Opinion by
This appeal from the judgment in ejectment entered against, the defendant on the case stated was submitted by counsel without oral argument.
On inspection of the record it appears in limine that we have no appellate jurisdiction of the case. It contains no such certificate of the trial judge as is prescribed and required by the amendatory act of May 5, 1899, which has been in force since the first of July last.

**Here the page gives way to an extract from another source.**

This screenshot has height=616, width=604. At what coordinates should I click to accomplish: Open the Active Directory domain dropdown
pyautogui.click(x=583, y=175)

Section 4 of that act, P. L. 249, provides as follows: “ In actions of ejectment, legal or equitable, .... the judge hearing.the case shall certify whether the value of the land, or of the interest, or of the property really in controversy is greater that $1,500, and his certificate shall be conclusive proof of such value for the purposes of this act.” In the concluding paragraph of the case stated both parties “ reserve the right of appeal and agree that the value of the premises in dispute exceeds the value of one thousand dollars ($1,000).” No such agreement as this can be regarded as the legal equivalent of the jurisdictional certificate prescribed and required by the terms of the act; but if it were otherwise, the agreement, of the parties as to the value of the premises in dispute would show that this Court has no jurisdiction of the case except to remit it for hearing and determination to the Superior Court, where according to their valuation of the premises it properly belongs.
It is therefore ordered that the above entitled case be remitted at appellant’s expense to the Superior Court for hearing and determination.